Version: 0.7

Balancing Replicas Across Racks

The rack awareness feature is designed to distribute replicas of the same bucket across multiple racks. This extends the data protection guarantees provided by Fluss beyond server failures to include rack failures, thereby significantly reducing the risk of data loss in the event that all TabletServers on a single rack fail simultaneously.

To specify that a TabletServer belongs to a particular rack, you can set the tablet-server.rack configuration option:

conf/server.yaml
tablet-server.rack: RACK1

note

If rack awareness is enabled, the tablet-server.rack setting must be configured for each TabletServer. Failure to do so will prevent Fluss from starting and will result in an exception being thrown.

When a table is created, the rack constraint is honored, ensuring that replicas are spread across as many racks as possible. Specifically, a bucket will span the minimum of the number of available racks and the table.replication.factor (i.e., min(#racks, table.replication.factor)). This approach maximizes the distribution of replicas across racks.

The algorithm used to assign replicas to TabletServers ensures that the number of leader replicas per TabletServer remains consistent, regardless of how TabletServers are distributed across racks. This helps maintain balanced throughput across the system.

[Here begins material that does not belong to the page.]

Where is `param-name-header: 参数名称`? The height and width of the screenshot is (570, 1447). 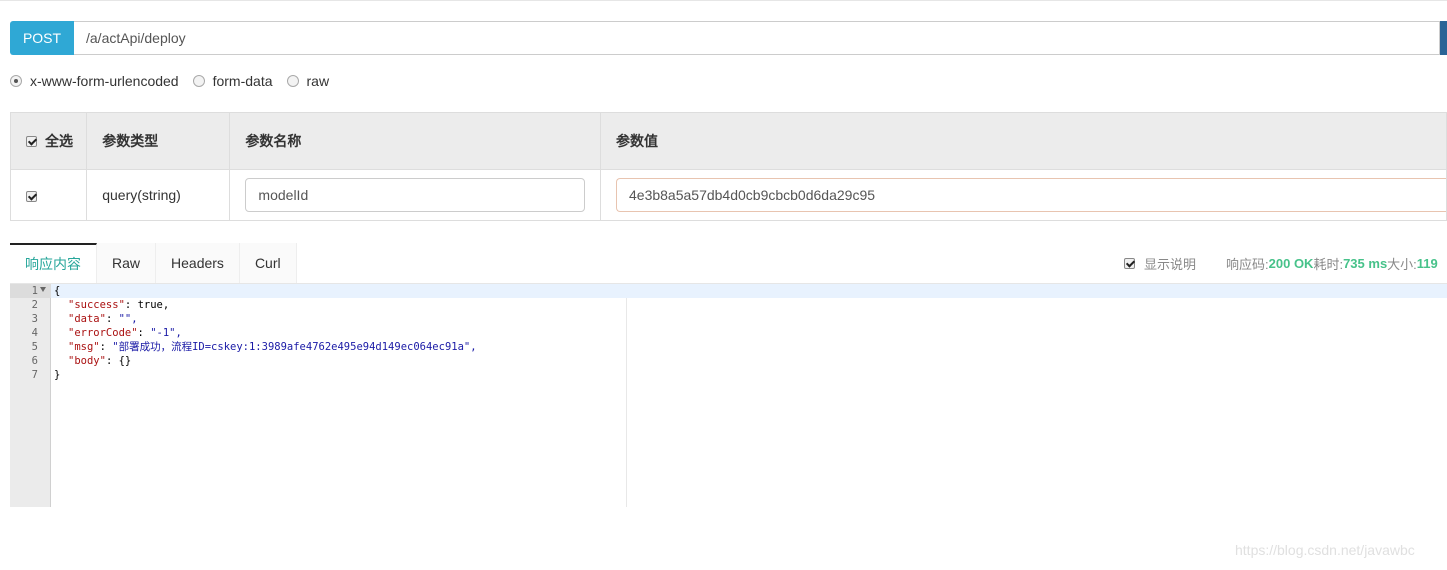
param-name-header: 参数名称 is located at coordinates (415, 141).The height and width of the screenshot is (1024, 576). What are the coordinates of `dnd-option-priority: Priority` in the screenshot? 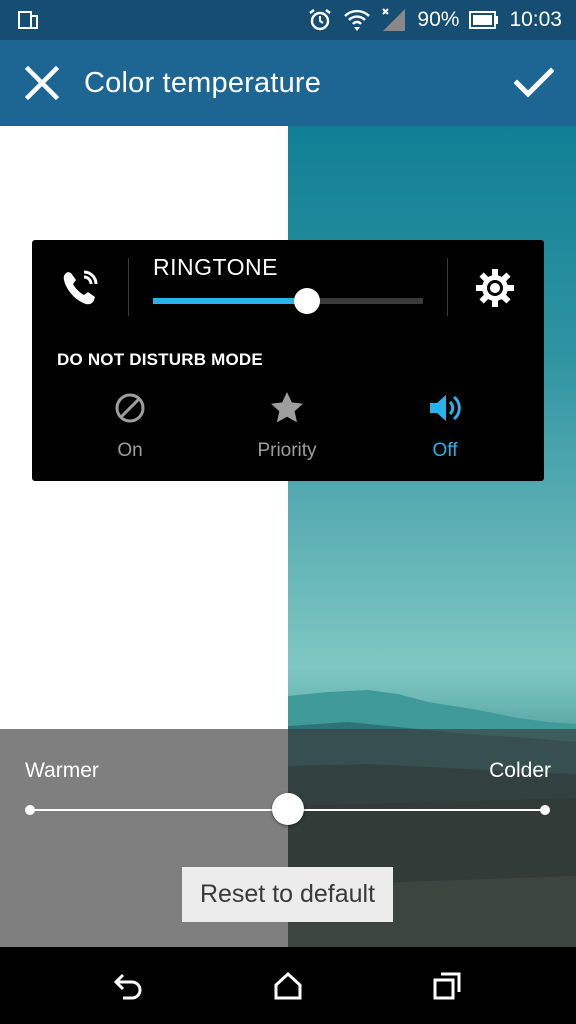 It's located at (287, 426).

However, if racks are assigned different numbers of TabletServers, the distribution of replicas will not be even. Racks with fewer TabletServers will receive more replicas, leading to higher storage usage and increased resource allocation for replication. Therefore, it is highly recommended to configure an equal number of TabletServers per rack to ensure optimal resource utilization and balanced workload distribution.